Tamda Ouguelmim est, ces dernières années, la destination privilégiée des familles, des jeunes et des moins jeunes pour se détendre et se rafraîchir en ces temps des grandes chaleurs. Sur place c’est la fraicheur au naturel, on saisi mieux le sens d’un repos physique et d’esprit. Mais, le temps passe très vite. Nous avions à peine commencé à prendre goût à ce paradis terrestre que nos ‘’vilains’’ guides nous rappellent le chemin du retour. Nous étions restés une heure dans ce lieu, juste le temps de contempler ce bijou au cœur du Djurdjura. Nous étions conditionnés par le temps, et puis, il faisait un peu tard. Le chemin du retour sera une autre expérience pour nous. Cette fois-ci, nous aborderons une descente du côté Nord de Tamda Ouguelmim.

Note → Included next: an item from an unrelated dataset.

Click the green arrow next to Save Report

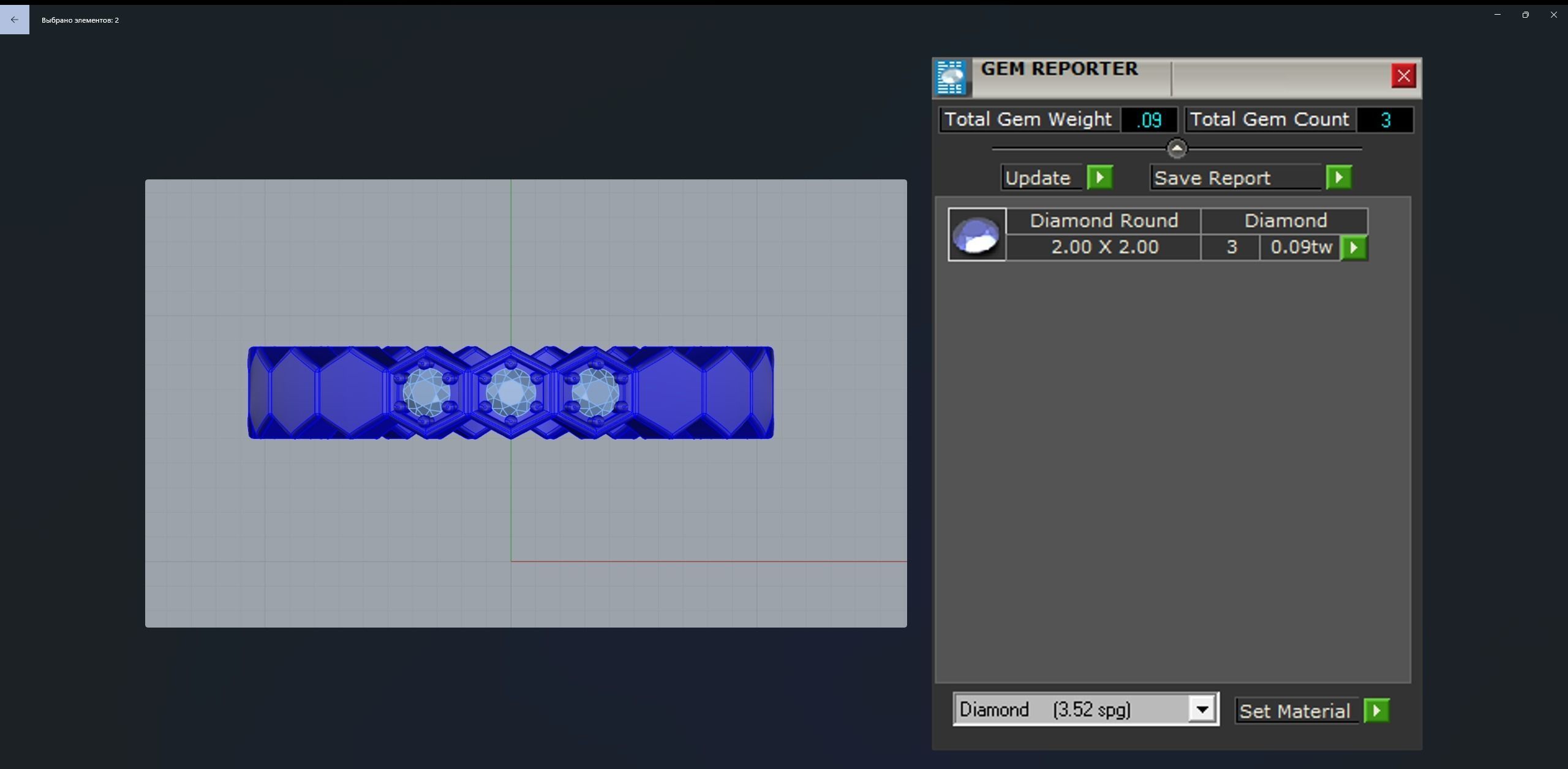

Le trajet du retour était moins long que celui de l’aller, mais les risques étaient plus élevés, surtout pour la gent féminine, avec des caillasses tout au long de la piste. La déscente fut beaucoup plus lente vu l’état de la piste et la fatigue des randonneurs. Nous avions pris la peine de placer les plus vulnérables au-devant de la file et de les encadrer convenablement pour pallier à toute éventuelle surprise de chute. Nous avions suivi, tout au long de notre chemin, ces ruisseaux et cascades qui dégoulinaient de ce massif montagneux en entamant leur processus de descente sous un air musical synchronisé avec les chants des oiseaux. A mi-chemin, une fontaine fraîche nous rappelle l’existence, à un moment donné d’habitants dans cette bourgade. D’après Dda Mohamed Achour, que nous avions rencontré sur le lieu, cette fontaine porte le nom de Sidi Amar, elle est fraîche en été et tiède pendant la période hivernale. Il a saisi cette occasion pour nous relater un conte se rapportant à cette source, il dira : «de loin et à la tombée de la nuit, quand tu regardes vers cette fontaine, tu verras des bougies vertes». Il y avait, aussi, sa petite fille Dihya, lycéenne, qui nous a longuement parlé des vertus des plantes. Des remèdes, d’après elle, pour le diabète, l’anémie, etc. La randonnée s’est terminée à 20h au pied de la montagne.